Pemanfaatan FARO Focus 3D pada Jalur Kereta Api Batu Bara Teluk Bayur–Sawahlunto dilakukan oleh Balai Pelestarian Kebudayaan Wilayah III Sumatera Barat, dengan dukungan teknis dari PT Datascrip.
Data hasil pemindaian menjadi fondasi penting dalam perencanaan restorasi berbasis data presisi, sekaligus berfungsi sebagai arsip digital jangka panjang untuk menjaga keaslian warisan budaya di masa depan.
Baca Juga: Xiaomi 15T Series Abadikan Keindahan Bromo, Ini Hasil Jepretan Kamera Leica
“Pelestarian warisan budaya di tengah meningkatnya risiko bencana membutuhkan pendekatan baru berbasis data yang presisi. FARO Focus 3D memungkinkan untuk mengetahui kondisi situs bersejarah cara nyata, sehingga proses restorasi dapat dirancang lebih terukur dan nilai sejarahnya tetap lestari,” ujar Arief Santoso Setiawan, Marketing Executive PT Datascrip melalui keterangan resminya.

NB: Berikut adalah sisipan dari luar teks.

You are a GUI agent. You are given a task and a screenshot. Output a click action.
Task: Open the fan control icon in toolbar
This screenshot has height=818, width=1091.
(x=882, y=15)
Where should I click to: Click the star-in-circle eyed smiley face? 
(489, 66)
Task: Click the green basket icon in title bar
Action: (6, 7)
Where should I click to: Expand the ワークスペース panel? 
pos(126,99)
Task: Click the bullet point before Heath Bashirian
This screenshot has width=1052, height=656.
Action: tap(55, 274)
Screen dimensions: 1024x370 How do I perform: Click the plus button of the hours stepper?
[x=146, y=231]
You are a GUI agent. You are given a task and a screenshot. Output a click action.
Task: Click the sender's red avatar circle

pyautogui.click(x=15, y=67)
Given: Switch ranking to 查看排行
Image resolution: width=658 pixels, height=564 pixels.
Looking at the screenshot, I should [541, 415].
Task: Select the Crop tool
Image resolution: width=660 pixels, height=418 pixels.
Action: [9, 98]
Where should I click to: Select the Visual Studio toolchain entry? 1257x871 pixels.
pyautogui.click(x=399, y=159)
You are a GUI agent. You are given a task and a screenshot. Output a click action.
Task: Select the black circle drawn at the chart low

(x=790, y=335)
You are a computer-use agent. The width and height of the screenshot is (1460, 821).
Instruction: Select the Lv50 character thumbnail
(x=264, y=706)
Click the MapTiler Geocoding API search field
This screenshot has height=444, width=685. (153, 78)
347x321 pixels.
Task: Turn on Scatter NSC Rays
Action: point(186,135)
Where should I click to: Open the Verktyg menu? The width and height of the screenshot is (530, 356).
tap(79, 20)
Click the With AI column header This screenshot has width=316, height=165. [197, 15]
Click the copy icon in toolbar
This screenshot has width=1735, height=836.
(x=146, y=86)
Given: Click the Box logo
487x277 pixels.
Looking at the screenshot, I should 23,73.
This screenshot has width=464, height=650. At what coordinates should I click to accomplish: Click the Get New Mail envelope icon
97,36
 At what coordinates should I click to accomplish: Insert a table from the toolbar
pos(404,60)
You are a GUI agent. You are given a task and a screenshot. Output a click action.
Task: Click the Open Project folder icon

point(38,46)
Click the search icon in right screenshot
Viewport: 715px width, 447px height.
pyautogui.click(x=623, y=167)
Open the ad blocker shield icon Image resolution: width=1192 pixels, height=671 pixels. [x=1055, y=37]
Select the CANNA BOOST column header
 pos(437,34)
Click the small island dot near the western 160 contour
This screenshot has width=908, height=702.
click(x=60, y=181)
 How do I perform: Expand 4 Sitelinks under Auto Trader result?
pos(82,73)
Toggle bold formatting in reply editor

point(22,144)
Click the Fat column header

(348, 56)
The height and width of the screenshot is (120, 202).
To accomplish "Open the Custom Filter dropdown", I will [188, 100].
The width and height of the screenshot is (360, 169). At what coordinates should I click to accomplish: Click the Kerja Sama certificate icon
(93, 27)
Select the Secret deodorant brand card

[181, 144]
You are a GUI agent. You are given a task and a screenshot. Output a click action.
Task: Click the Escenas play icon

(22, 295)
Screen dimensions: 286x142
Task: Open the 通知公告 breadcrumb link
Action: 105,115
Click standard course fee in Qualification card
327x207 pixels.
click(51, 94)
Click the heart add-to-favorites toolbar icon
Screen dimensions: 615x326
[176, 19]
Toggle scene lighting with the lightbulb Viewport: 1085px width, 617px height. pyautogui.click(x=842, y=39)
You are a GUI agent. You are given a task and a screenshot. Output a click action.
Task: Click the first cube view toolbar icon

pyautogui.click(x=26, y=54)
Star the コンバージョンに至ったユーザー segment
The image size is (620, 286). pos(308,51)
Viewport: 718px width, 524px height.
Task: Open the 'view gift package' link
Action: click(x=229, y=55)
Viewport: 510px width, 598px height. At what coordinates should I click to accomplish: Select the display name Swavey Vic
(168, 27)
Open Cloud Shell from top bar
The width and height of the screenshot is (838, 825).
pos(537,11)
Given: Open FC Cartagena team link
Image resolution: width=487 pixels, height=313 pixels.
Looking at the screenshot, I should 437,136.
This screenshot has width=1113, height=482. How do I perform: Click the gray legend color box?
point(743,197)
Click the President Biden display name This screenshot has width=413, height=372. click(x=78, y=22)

Sebelumnya, teknologi FARO juga telah digunakan dalam digitalisasi berbagai aset cagar budaya nasional, termasuk kawasan Candi Prambanan dan Candi Sewu. Penggunaan teknologi pemindaian presisi ini dinilai mampu memperkuat kesiapan pelestarian warisan budaya menghadapi ancaman bencana dan perubahan iklim di masa mendatang.